Today he’s being photographed at the Comedy Store in Manchester dressed in Union Jack boxer shorts with his English bull terrier, Bilko, who he got from a rescue shelter. Bishop’s chiselled face is a cross between Liverpool footballer Jamie Carragher and Bez from Happy Mondays; he has been mistaken for both.

I tell him that someone described him to me as “a working-class Michael McIntyre” which makes him laugh, but he seems to like. I wonder if that now he’s a big earner (he has just bought his parents a new house in Runcorn) he now feels middle class?

“I don’t feel anything,” he says. “There are socialist elements ingrained in you if you’ve grown up on a council estate; it’s something I’m proud of. But I also don’t feel you should apologise for your success if you have managed to move on to good things.”

One of four siblings growing up in Runcorn he was never interested in comedy as a child, though he remembers his dad bringing home a tape of Tom O’Connor, which he found very funny. Who makes him laugh on TV? He is circumspect – “I don’t want to end up p***ing someone off!”

Now his own sons are getting older he’s sensitive to their privacy in his act. They are “getting to an age where there are girlfriends,” he says. He joked on TV about his wife’s first grey pubic hair (hats off to her – not all wives would see the funny side) but his comedy is always humane, never cruel. So what does he think of, say, Frankie Boyle, who was widely lambasted for mocking Katie Price’s disabled child?

Bishop won’t discuss other comedians, but he says he sees comedy in three brackets. First there are “comedians who say ‘I’m cleverer than you and I’m going to explain why it’s funny and if you get it you’re as clever as me’.” Then there are comedians, such as him, who “you feel as if you could be having a chat with them in the pub.” Finally there are comedians who are like “the kids who used to chase other kids with dog s**t on a stick”.

“You can find humour in all of them,” he says, “I think you’ve just got to be honest with yourself where you want to sit.”

Bishop’s success reflects the high value we now place on those who make us laugh. Perhaps this has increased in the recession. Bishop says when money is scarce this puts a greater responsibility on people like him to give value.

I ask if he has thought about a screenplay of his life. He smiles, knowingly. “Perhaps.” Who would play him? “Our Eddie” (his elder brother).
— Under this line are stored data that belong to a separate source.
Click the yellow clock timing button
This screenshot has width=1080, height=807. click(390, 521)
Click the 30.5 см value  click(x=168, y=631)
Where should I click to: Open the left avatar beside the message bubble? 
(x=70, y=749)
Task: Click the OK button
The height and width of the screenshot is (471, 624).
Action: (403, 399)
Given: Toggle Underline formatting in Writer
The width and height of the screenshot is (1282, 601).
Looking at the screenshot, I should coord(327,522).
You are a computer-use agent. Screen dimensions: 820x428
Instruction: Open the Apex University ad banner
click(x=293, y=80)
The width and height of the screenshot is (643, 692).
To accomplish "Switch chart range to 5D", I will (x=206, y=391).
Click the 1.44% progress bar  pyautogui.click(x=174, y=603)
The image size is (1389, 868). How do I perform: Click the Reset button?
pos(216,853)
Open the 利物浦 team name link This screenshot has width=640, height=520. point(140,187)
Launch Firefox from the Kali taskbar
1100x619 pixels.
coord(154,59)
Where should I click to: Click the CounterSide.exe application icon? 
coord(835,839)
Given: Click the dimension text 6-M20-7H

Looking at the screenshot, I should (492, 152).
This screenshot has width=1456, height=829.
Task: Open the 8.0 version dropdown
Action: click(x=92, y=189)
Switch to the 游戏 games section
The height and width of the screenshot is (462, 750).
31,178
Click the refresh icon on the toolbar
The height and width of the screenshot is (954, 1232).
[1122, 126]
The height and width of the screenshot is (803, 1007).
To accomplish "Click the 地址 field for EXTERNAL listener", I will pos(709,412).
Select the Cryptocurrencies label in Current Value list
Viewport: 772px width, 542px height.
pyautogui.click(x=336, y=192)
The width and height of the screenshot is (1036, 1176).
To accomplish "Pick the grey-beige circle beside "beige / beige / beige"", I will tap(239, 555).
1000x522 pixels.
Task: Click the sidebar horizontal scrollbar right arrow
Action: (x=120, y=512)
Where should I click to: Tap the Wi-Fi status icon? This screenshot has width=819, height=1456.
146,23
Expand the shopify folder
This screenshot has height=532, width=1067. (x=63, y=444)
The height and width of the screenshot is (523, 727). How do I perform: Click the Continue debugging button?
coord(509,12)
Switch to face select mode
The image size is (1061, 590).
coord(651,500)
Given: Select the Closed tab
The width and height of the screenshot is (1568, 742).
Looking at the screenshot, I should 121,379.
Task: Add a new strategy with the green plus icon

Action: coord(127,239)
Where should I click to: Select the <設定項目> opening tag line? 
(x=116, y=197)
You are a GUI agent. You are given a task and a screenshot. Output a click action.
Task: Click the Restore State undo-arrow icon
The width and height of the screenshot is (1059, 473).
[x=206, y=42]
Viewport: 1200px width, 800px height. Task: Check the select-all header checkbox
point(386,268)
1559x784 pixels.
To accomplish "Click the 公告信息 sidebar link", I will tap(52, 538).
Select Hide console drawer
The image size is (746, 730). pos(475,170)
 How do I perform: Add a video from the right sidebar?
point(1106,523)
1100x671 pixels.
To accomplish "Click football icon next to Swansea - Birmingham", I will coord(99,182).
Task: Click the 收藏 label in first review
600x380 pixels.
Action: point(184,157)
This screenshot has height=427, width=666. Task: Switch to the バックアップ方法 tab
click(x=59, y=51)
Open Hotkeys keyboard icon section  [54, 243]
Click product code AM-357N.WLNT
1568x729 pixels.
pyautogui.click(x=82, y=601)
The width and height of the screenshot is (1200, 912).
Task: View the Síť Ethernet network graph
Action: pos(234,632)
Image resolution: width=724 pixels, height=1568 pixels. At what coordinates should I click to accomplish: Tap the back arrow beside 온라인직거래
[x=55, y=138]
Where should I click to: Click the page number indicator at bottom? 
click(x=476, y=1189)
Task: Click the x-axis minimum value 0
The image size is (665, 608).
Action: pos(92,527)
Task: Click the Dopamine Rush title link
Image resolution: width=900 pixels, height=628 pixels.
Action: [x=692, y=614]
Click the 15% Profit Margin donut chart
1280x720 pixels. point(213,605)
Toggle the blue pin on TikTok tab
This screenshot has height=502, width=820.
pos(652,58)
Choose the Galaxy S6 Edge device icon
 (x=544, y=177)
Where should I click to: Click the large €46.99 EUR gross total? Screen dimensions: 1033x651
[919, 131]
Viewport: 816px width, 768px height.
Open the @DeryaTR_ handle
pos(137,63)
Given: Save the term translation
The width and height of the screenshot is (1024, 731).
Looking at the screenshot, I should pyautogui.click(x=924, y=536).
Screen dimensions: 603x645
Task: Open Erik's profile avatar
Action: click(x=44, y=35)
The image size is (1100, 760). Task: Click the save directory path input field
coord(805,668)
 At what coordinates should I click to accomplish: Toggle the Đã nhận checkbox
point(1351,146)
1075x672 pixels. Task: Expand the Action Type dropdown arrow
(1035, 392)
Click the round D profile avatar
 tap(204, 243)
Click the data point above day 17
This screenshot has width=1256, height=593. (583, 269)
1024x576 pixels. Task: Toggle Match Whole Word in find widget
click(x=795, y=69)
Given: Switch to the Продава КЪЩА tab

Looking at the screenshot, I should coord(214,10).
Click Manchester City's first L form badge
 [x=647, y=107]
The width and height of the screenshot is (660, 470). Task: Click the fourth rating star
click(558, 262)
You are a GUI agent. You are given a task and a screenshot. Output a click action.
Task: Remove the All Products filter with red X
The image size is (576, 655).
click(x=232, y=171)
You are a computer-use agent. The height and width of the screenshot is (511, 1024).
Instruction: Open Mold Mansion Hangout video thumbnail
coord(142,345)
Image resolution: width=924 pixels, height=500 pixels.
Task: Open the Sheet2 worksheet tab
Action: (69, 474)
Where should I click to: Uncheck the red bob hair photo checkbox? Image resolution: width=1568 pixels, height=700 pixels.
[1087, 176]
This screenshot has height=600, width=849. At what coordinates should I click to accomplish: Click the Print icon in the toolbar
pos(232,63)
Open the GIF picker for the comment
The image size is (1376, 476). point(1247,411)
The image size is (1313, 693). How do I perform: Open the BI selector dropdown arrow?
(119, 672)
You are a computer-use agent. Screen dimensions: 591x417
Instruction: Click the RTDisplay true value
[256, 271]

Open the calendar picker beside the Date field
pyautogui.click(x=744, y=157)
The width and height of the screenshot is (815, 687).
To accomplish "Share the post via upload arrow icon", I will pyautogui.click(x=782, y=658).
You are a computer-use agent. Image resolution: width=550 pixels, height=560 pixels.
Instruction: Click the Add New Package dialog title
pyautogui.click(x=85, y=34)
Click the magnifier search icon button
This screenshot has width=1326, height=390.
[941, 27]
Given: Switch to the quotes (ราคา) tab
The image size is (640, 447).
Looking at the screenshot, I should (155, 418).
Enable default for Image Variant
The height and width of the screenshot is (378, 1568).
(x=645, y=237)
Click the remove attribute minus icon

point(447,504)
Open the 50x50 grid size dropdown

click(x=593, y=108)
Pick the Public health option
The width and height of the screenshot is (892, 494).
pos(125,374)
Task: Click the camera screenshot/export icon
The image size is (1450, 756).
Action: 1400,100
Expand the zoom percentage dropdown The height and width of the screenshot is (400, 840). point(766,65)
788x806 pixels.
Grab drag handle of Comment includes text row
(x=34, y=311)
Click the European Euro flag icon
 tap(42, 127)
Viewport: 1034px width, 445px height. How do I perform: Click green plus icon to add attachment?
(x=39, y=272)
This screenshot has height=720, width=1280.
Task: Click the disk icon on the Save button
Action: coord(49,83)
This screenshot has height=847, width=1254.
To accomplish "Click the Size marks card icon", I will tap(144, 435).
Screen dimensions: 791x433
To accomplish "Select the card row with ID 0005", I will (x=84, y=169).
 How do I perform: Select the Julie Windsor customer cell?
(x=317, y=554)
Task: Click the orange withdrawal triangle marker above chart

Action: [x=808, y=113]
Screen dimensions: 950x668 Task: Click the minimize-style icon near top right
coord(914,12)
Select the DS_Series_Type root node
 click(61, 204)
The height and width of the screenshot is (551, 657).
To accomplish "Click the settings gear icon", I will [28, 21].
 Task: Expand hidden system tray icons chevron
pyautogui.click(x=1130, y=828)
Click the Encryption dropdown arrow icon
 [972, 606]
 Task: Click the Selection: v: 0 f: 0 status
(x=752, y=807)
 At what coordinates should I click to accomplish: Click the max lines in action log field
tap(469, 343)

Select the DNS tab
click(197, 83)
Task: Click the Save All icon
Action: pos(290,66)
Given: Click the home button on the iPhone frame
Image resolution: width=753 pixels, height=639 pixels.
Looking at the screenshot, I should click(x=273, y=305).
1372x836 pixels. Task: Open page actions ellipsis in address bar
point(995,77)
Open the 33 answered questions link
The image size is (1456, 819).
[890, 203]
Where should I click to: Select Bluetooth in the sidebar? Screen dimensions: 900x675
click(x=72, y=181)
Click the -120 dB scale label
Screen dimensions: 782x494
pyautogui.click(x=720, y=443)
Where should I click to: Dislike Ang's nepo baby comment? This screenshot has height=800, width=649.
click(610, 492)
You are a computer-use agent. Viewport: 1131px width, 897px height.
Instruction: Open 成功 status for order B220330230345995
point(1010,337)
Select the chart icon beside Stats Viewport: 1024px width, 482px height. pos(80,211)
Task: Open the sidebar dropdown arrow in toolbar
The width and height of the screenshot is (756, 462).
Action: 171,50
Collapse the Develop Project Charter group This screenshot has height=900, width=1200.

What about Melanie? “She’s a very attractive woman,” he says before deciding on “Jennifer Aniston”.

It’s hard to say why Bishop strikes such a chord with people, but perhaps it’s that he reflects the minutiae of their lives back at them. “You are asking me why people like me – I have no idea,” he says. “Sometimes I’m a little bit scared to think about it. It’s like the ingredients for Irn Bru. If you know what it is, it’d probably ruin it.”

He has joked before that if it wasn’t for comedy he’d be an alcoholic on a bench shouting at buses but, seriously, what if he hadn’t walked on stage on an open mic night in Manchester and found, magically, that he could do it? “I think I would have been probably frustrated and depressed and never known why.”

He now knows that he will always do stand-up, whatever. “If all this goes wrong, as it very easily can do, I’ve got no qualms about going back to doing 20 minutes on a bill again, because it’s just a brilliant, brilliant job.”

He’s certain, too, that he won’t move south. No following Tarby onto the Surrey golf courses? “I can’t see any reason to leave. It’s never crossed my mind. I think that if you live in the north of England you are a very, very lucky person.”

So, no big house in London then? “I can’t see myself in Primrose Hill drinking cappuccinos,” he says, with some conviction. “This is where I belong.”